For years I have wondered what it would be like to preach. Thought long and hard about it. Dreamed about it. What would I say? Would I be any good at it? Would my message be appreciated? Would I be faithful to the text and to God? We sang some hymns and eventually, it was my turn. I stood up and began to read from my manuscript.
I read directly from what I had written. I was too nervous to improvise and go from memory. I had to anchor my mind to something concrete or it would surely float away. I know on one hand that the lack of eye contact and the tone of voice I used hurt my ability to connect with people. I also know the power is not in me, though my nervousness illustrated just how uncomfortable I was in being completely dependent. My voice went dry a few times, and thankfully my wife brought me some water. I started to sweat a little. I eventually finished. I don’t know how long I went, but it wasn’t overly long. Mercilessly I finished and God kept me from succumbing to nervousness. I did not lose my place. I finished.
Now, in reading this you might think; “What a horrible time he had! Why would you willingly do that?!” Yet, I cannot wait to do it again.
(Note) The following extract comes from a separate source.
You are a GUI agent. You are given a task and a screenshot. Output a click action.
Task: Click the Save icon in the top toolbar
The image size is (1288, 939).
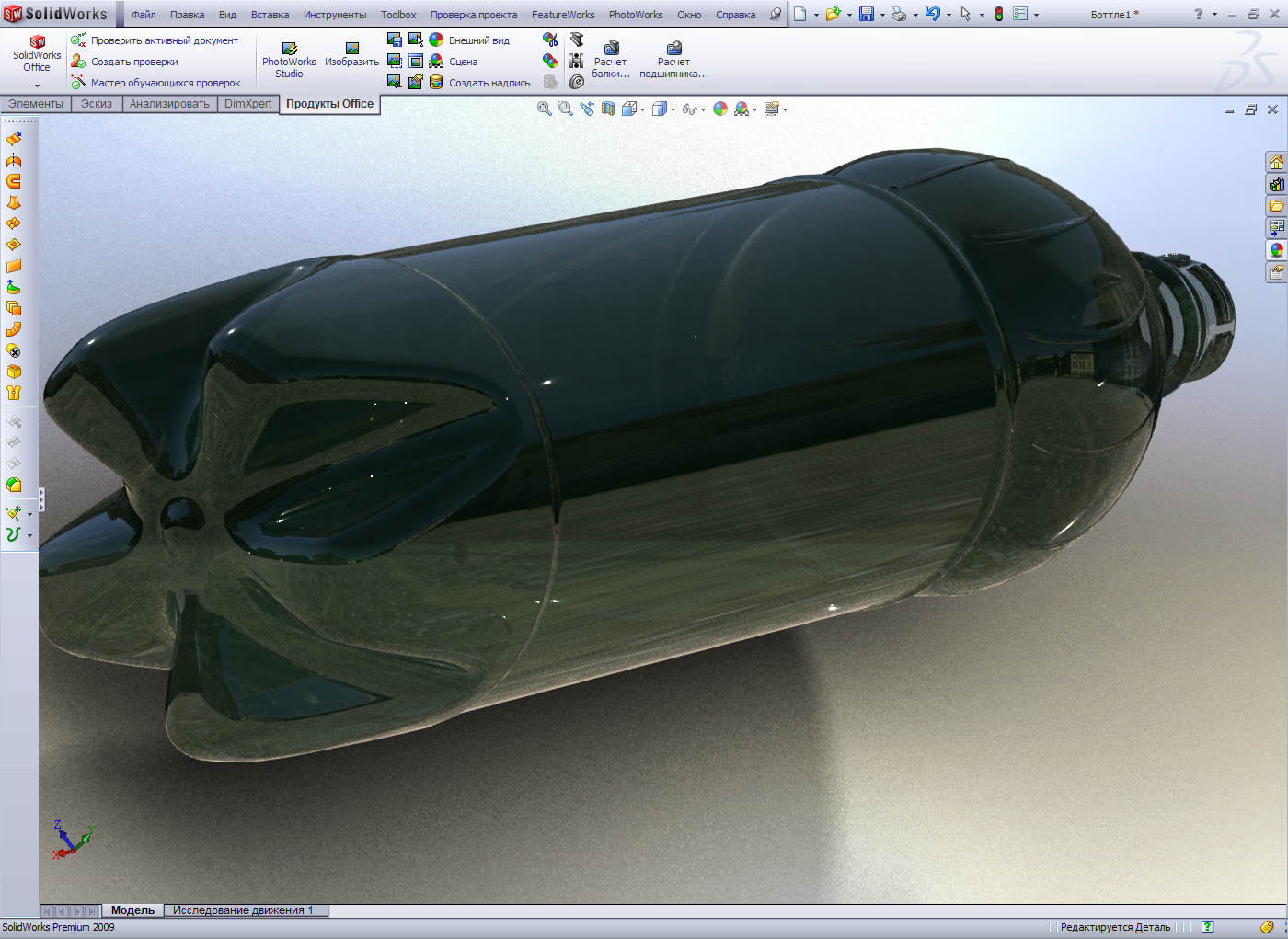coord(866,14)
The call of God outweighs the fear in me. I have a burning in my soul to share the riches of His grace with any who would hear. I will preach again, Lord willing, and again.. and again.
I was blessed to be given the opportunity to preach by my Pastor. (Thank your my friend!) I was blessed to have two Ministers of the Gospel there that night to give me feedback. They were both generous and affirming. Kinder than I could ask for, and generous in their support.
In the hours after this incident I found myself profoundly relieved to have done it. The first hurdle has been crossed. Some of the nervousness is gone, but not all. But the call is still there. I think now I can partly understand Charles Spurgeon where he said:
I always say to young fellows who consult me about the ministry, “Don’t be a minister if you can help it,” because if the man can help it, God never called him. But if he cannot help it, and he must preach or die, then he is the man.
I feel as though I cannot help it. There is a fire kindled years ago that I tried to snuff, but God would not let me alone. It burns, and now it burns yet brighter.